Stored data
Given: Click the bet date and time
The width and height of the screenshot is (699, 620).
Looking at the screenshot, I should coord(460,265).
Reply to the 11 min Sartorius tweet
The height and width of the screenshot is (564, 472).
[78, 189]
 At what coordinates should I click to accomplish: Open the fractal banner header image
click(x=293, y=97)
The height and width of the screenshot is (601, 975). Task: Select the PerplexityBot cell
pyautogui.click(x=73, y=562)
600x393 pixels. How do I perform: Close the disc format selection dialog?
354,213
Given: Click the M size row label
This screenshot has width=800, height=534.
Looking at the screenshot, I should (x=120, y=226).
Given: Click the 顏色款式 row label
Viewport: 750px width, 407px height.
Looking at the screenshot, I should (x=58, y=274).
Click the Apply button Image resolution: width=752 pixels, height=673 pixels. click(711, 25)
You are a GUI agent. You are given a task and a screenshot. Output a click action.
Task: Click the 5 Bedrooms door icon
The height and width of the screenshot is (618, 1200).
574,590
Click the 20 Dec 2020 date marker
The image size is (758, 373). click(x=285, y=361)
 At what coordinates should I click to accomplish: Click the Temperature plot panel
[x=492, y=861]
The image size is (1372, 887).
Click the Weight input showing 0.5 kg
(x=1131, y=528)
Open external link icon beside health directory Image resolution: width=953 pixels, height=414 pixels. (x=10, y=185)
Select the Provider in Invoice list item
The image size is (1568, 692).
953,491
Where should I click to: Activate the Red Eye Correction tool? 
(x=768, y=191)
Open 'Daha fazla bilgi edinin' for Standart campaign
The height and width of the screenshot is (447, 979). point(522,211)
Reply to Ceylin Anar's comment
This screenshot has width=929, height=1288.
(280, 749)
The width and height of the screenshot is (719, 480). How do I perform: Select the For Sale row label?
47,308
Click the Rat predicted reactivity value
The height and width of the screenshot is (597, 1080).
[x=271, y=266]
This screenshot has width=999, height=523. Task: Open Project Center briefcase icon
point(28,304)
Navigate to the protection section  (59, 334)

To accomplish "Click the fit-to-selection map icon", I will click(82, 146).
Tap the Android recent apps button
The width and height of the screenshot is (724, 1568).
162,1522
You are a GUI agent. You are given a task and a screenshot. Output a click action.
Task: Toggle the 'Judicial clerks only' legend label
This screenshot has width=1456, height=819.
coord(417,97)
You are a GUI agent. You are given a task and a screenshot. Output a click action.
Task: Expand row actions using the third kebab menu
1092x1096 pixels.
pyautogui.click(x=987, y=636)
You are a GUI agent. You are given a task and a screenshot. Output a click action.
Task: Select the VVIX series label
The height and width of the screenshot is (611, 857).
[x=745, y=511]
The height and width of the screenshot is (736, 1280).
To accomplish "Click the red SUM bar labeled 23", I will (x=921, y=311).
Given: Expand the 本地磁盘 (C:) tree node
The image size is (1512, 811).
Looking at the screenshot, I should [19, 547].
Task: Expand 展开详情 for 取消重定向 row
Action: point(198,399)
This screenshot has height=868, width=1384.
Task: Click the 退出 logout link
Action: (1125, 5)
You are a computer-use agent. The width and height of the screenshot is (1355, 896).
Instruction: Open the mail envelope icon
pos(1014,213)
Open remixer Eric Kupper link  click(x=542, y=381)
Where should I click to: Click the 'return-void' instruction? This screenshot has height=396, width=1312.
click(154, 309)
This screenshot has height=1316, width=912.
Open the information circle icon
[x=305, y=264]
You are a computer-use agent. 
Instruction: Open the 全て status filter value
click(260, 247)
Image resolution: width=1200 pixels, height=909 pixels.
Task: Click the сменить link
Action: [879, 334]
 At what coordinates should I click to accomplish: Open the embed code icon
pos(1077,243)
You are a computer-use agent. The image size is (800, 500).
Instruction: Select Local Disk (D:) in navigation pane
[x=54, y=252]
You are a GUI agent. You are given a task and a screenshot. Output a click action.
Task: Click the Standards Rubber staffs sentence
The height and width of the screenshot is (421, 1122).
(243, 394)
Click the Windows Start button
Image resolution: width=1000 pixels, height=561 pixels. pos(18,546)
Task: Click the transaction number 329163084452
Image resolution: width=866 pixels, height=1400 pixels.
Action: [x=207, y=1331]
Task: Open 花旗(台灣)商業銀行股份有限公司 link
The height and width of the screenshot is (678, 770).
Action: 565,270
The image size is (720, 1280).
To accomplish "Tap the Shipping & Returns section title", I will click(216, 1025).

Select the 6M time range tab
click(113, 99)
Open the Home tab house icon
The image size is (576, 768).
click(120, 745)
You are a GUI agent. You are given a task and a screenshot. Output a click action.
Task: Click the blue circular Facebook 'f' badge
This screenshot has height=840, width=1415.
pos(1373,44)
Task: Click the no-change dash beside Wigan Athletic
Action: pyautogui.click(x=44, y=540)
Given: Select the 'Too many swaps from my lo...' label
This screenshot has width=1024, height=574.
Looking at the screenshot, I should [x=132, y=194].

EXERCISE PROMPT — The response has to give back every record verbatim.

EXERCISE RESULT —
Given: Click the bet date and time
The width and height of the screenshot is (699, 620).
Looking at the screenshot, I should coord(460,265).
Reply to the 11 min Sartorius tweet
The height and width of the screenshot is (564, 472).
[78, 189]
 At what coordinates should I click to accomplish: Open the fractal banner header image
click(x=293, y=97)
The height and width of the screenshot is (601, 975). Task: Select the PerplexityBot cell
pyautogui.click(x=73, y=562)
600x393 pixels. How do I perform: Close the disc format selection dialog?
354,213
Given: Click the M size row label
This screenshot has width=800, height=534.
Looking at the screenshot, I should (x=120, y=226).
Given: Click the 顏色款式 row label
Viewport: 750px width, 407px height.
Looking at the screenshot, I should (x=58, y=274).
Click the Apply button Image resolution: width=752 pixels, height=673 pixels. click(711, 25)
You are a GUI agent. You are given a task and a screenshot. Output a click action.
Task: Click the 5 Bedrooms door icon
The height and width of the screenshot is (618, 1200).
574,590
Click the 20 Dec 2020 date marker
The image size is (758, 373). click(x=285, y=361)
 At what coordinates should I click to accomplish: Click the Temperature plot panel
[x=492, y=861]
The image size is (1372, 887).
Click the Weight input showing 0.5 kg
(x=1131, y=528)
Open external link icon beside health directory Image resolution: width=953 pixels, height=414 pixels. (x=10, y=185)
Select the Provider in Invoice list item
The image size is (1568, 692).
953,491
Where should I click to: Activate the Red Eye Correction tool? 
(x=768, y=191)
Open 'Daha fazla bilgi edinin' for Standart campaign
The height and width of the screenshot is (447, 979). point(522,211)
Reply to Ceylin Anar's comment
This screenshot has width=929, height=1288.
(280, 749)
The width and height of the screenshot is (719, 480). How do I perform: Select the For Sale row label?
47,308
Click the Rat predicted reactivity value
The height and width of the screenshot is (597, 1080).
[x=271, y=266]
This screenshot has width=999, height=523. Task: Open Project Center briefcase icon
point(28,304)
Navigate to the protection section  (59, 334)

To accomplish "Click the fit-to-selection map icon", I will click(82, 146).
Tap the Android recent apps button
The width and height of the screenshot is (724, 1568).
162,1522
You are a GUI agent. You are given a task and a screenshot. Output a click action.
Task: Toggle the 'Judicial clerks only' legend label
This screenshot has width=1456, height=819.
coord(417,97)
You are a GUI agent. You are given a task and a screenshot. Output a click action.
Task: Expand row actions using the third kebab menu
1092x1096 pixels.
pyautogui.click(x=987, y=636)
You are a GUI agent. You are given a task and a screenshot. Output a click action.
Task: Select the VVIX series label
The height and width of the screenshot is (611, 857).
[x=745, y=511]
The height and width of the screenshot is (736, 1280).
To accomplish "Click the red SUM bar labeled 23", I will (x=921, y=311).
Given: Expand the 本地磁盘 (C:) tree node
The image size is (1512, 811).
Looking at the screenshot, I should [19, 547].
Task: Expand 展开详情 for 取消重定向 row
Action: point(198,399)
This screenshot has height=868, width=1384.
Task: Click the 退出 logout link
Action: (1125, 5)
You are a computer-use agent. The width and height of the screenshot is (1355, 896).
Instruction: Open the mail envelope icon
pos(1014,213)
Open remixer Eric Kupper link  click(x=542, y=381)
Where should I click to: Click the 'return-void' instruction? This screenshot has height=396, width=1312.
click(154, 309)
This screenshot has height=1316, width=912.
Open the information circle icon
[x=305, y=264]
You are a computer-use agent. 
Instruction: Open the 全て status filter value
click(260, 247)
Image resolution: width=1200 pixels, height=909 pixels.
Task: Click the сменить link
Action: [879, 334]
 At what coordinates should I click to accomplish: Open the embed code icon
pos(1077,243)
You are a computer-use agent. The image size is (800, 500).
Instruction: Select Local Disk (D:) in navigation pane
[x=54, y=252]
You are a GUI agent. You are given a task and a screenshot. Output a click action.
Task: Click the Standards Rubber staffs sentence
The height and width of the screenshot is (421, 1122).
(243, 394)
Click the Windows Start button
Image resolution: width=1000 pixels, height=561 pixels. pos(18,546)
Task: Click the transaction number 329163084452
Image resolution: width=866 pixels, height=1400 pixels.
Action: [x=207, y=1331]
Task: Open 花旗(台灣)商業銀行股份有限公司 link
The height and width of the screenshot is (678, 770).
Action: 565,270
The image size is (720, 1280).
To accomplish "Tap the Shipping & Returns section title", I will click(216, 1025).

Select the 6M time range tab
click(113, 99)
Open the Home tab house icon
The image size is (576, 768).
click(120, 745)
You are a GUI agent. You are given a task and a screenshot. Output a click action.
Task: Click the blue circular Facebook 'f' badge
This screenshot has height=840, width=1415.
pos(1373,44)
Task: Click the no-change dash beside Wigan Athletic
Action: pyautogui.click(x=44, y=540)
Given: Select the 'Too many swaps from my lo...' label
This screenshot has width=1024, height=574.
Looking at the screenshot, I should [x=132, y=194].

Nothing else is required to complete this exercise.